# Dennerle Scapers Tank  35 Litre   "The Red Ring"



## GHNelson (6 Sep 2020)

Hi, Everyone
I decided to set-up a Planted Tank in the kitchen!

Water
Hard Tap-water

Aquarium.
Dennerle Scapers Tank 35 Litre.
Width 400 mm
Depth 320 mm
Height 280 mm

Lighting.
AZOO Flex - Mini Nano Led Black.
Changed to ONE Flat Nano on the 1st Jan 2021.
Co2 Equipment.
CO2 Stainless 1 Litre Steel Cylinder Carbon  Dioxide Generator/ Reactor system with
Aquario Neo CO2 Diffuser




Co2. 
Citric Acid/Baking powder mix.
100 grams of each plus 150ml of Distilled water.

Filtration.
Dennerele Corner Filter.
Switched to APS Hang on Side Filter 500l.
Switched again to Seachem Tidal 75.

Hardscape.
Dragon Stone

Substrate.
JBL Dark Sand 5l.
Dennerle Nano Shrimp Gravel Sulawesi Black 2l.

Plants.
Anubias  petite
Bucephalandra  Catherine mini
Bucephalandra  Kedagang
Bucephalandra  Kedagang mini
Bucephalandra  Theia Dark
Bucephalandra  Tri-colour
Cabomba red
Cryptocoryne  flamingo
Cryptocoryne  Green geko
Cryptocoryne  Albida brown
Cryptocoryne  Becketti
Cryptocoryne  Red
Hygrophila  difformis
Hygrophila pinnatifida
Ludwigia  arcuata
Mini Christmas moss
Nymphaea zenkeri
Rotala sp mix
Salvinia sp

1. To increase the height of the hardscape I've made up a large Haggis with the use of a black pond filter bag, filled with Seachem Flourite substrate black.



2.
Intended to have a slope from the back left to the right but this restricted space for the filter so pulled the haggis into the middle of the tank.
3.
Added the JBL sand and built the ring of dragon stone.



4.
The hardscape will be glued with Bondic when it arrives!
5.
Bondic has been delivered this morning so made an attempt to bond some of the rocks together!


----------



## GHNelson (8 Sep 2020)




----------



## GHNelson (8 Sep 2020)

So using the Bondic worked reasonably well, time will tell if the Dragon Stone falls apart after I add water.

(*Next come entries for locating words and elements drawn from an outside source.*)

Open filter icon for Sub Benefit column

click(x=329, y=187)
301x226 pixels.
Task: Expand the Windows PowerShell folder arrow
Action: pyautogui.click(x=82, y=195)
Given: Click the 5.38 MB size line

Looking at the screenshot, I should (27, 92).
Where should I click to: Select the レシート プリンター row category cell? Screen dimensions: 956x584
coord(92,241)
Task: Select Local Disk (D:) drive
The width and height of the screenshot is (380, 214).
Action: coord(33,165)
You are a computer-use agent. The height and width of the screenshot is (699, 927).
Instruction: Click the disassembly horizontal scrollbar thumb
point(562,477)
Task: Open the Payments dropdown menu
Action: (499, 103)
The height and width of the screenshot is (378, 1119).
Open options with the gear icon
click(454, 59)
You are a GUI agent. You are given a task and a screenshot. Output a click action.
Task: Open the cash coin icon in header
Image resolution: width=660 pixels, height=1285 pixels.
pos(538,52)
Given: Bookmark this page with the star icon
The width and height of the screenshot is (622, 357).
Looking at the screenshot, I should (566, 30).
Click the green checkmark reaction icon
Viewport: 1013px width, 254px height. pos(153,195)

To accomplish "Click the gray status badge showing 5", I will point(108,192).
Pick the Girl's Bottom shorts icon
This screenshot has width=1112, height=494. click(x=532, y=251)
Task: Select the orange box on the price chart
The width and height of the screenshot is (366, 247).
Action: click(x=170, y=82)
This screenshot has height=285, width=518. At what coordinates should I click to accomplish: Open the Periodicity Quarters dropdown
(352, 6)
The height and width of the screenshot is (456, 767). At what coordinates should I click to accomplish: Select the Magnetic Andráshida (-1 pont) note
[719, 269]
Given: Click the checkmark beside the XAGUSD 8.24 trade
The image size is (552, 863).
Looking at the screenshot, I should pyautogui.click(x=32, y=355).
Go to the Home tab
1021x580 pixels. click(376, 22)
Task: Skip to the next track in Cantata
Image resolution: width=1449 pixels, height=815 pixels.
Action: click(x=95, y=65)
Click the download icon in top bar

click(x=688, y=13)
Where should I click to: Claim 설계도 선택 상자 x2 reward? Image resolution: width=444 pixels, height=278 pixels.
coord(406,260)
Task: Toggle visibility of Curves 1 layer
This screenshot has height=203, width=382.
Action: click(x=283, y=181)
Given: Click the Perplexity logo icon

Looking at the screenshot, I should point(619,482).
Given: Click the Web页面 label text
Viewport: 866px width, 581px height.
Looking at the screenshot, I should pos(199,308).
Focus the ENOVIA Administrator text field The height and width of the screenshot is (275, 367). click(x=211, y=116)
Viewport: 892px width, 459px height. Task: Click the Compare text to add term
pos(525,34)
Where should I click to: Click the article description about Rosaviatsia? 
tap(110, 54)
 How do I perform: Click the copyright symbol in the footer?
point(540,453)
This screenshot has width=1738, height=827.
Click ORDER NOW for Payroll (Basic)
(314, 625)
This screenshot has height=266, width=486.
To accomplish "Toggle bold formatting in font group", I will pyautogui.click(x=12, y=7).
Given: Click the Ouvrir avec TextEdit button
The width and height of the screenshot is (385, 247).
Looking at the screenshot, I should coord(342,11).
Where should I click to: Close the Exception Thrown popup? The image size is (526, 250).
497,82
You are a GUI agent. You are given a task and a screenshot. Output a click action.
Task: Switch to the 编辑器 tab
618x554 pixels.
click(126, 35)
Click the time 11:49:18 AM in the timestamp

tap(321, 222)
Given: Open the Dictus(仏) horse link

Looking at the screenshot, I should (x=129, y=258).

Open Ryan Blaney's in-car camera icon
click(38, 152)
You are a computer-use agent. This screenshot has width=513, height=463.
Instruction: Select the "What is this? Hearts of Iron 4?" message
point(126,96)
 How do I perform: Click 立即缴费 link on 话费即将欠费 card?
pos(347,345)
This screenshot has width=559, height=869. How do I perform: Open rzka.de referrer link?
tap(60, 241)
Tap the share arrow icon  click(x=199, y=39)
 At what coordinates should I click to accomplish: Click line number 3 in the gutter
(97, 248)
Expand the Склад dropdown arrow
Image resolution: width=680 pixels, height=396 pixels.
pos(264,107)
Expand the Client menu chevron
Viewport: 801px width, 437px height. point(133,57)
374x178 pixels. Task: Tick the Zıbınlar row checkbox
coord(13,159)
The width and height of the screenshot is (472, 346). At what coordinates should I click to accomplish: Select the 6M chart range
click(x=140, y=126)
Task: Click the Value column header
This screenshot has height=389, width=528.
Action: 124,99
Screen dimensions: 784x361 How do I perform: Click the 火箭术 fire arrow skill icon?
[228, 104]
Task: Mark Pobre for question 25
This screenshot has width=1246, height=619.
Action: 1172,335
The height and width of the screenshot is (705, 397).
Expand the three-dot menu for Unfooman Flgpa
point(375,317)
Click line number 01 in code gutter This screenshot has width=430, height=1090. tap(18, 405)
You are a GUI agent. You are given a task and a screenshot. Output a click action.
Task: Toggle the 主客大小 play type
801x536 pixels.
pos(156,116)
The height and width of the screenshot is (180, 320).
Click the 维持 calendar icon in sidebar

6. Added some pebbles to block up the gaps around the stones!



7. Added some inert gravel with root balls/tablets ontop.



8. Plugged some more of the gaps with black filter sponge...then added more gravel.


9. Proceeded to attach Bucephalandra sp Theia dark to the 2 larger background rocks using superglue these will go back into the aquarium when 3/4 filled.
10. Tapwater added.... a touch of surface scum, so added a small skimmer.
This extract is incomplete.